Dopo l’anno degli studenti, con il Sessantanove prende la ribalta la classe operaia, anzi l’«operaio massa» reclutato dalla grande industria, eroe collettivo di cui si «cantano» le lotte, ma anche riferimento «rivoluzionario» per tutte le altre categorie sociali che si attivano (dagli stessi studenti ai contadini, agli artisti). Il 1969, del resto, comincia con uno sciopero generale contro le gabbie salariali (9 gennaio); è percorso quasi ogni giorno da mobilitazioni nazionali e locali, occupazioni, assemblee, cortei, in moltissimi settori del lavoro; si chiude tragicamente il 12 dicembre con la strage di Piazza Fontana.

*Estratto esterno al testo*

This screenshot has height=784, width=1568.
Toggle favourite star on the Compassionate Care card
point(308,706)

Le organizzazioni tradizionali della rappresentanza operaia, partiti e sindacati, si muovevano su una linea ormai consolidata di produzioni filmiche e di rapporti con il mondo del cinema, rinvigoriti dal protagonismo dal basso delle lotte. Il titolo più significativo in questo ambito è Contratto (1970) di Ugo Gregoretti, voluto da Bruno Trentin e prodotto da Fiom, Fim e Uilm. Raccontando l’Autunno caldo, il documentario riannoda i fili di un decennio di vertenze operaie, mettendone in evidenza i temi salienti, e in particolare quello dell’unità sindacale, di cui il film stesso è frutto. Oltre che raccontare la vertenza dei metalmeccanici negli ultimi mesi del 1969, il film è un’analisi del senso complessivo di quelle lotte, che evidenzia la maturità politica dei lavoratori e gli obiettivi non solo salariali, ma anche di una nuova partecipazione della classe operaia alla trasformazione della società italiana.

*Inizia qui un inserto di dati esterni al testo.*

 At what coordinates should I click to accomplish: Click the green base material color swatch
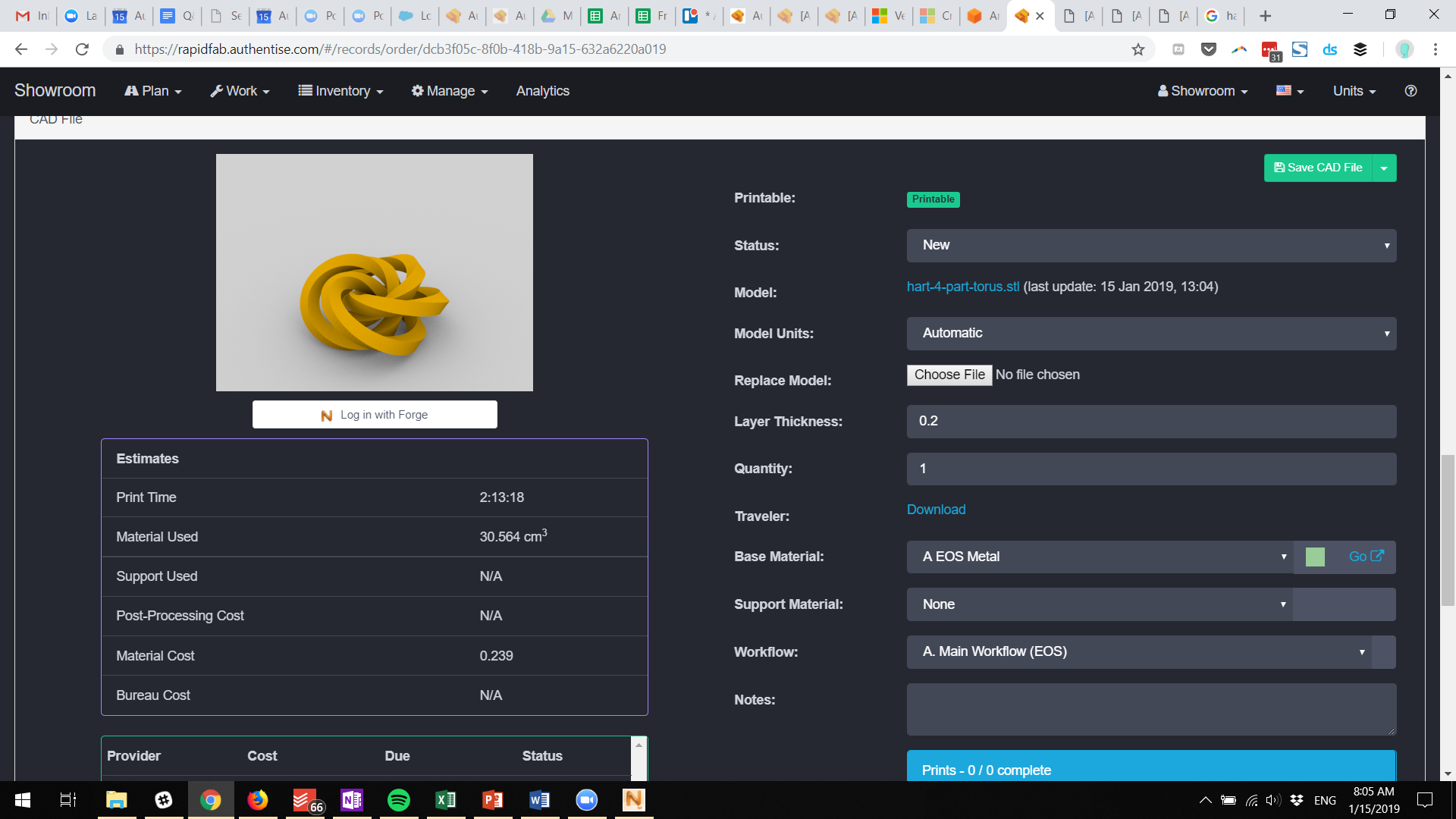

Una classe operaia giovane, spesso di origine meridionale, portatrice di pratiche antagoniste radicali e percorse da una diffusa creatività, che si esprime negli slogan, nei cartelli, nei materiali di propaganda. Contratto, del resto, è attento ai temi della comunicazione, essendo anche una risposta a stampa e televisione governativi, che trattavano le mobilitazioni come un problema di ordine pubblico. Da analoghe esigenze scaturì anche la serie di cinegiornali intitolata Terzo Canale, voluta dal Pci e prodotta dall’Unitelefilm. Il progetto, che tentava un’informazione alternativa ai due canali Rai, prevedeva la realizzazione di almeno un numero al mese (monografico o composto da più «servizi») di circa trenta minuti.

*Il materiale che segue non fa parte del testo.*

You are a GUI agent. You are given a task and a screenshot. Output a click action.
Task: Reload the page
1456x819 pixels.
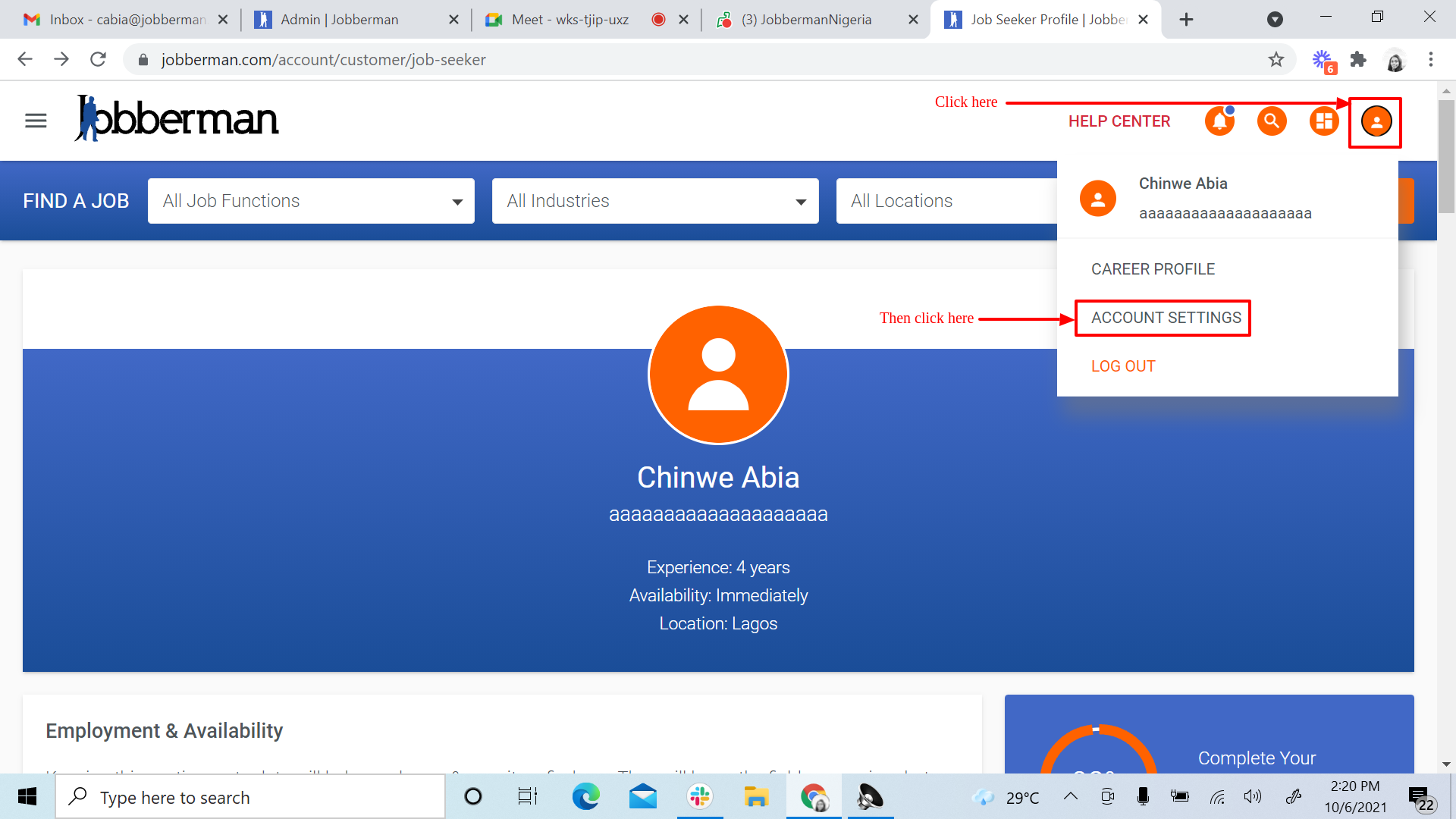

In tutto furono prodotti ventuno numeri, tra il 1968 e il 1970. La condizione operaia e la sua conflittualità vi hanno grande spazio (La fabbrica parla, n. 6, 1968 di Mario Carbone; L’autunno continua a primavera, n. 19, 1970, di Giuseppe Bellecca), insieme alle lotte contadine (Speciale Sud, n. 5, di Andrea Frezza), quelle per la casa, le manifestazioni studentesche, le mobilitazioni internazionaliste, oltre che i «servizi» dedicati ai leader del partito. Nell’ambito delle iniziative più indipendenti, da ricordare che anche i Cinegiornali liberi promossi da Cesare Zavattini si occuparono di lavoratori e fabbriche.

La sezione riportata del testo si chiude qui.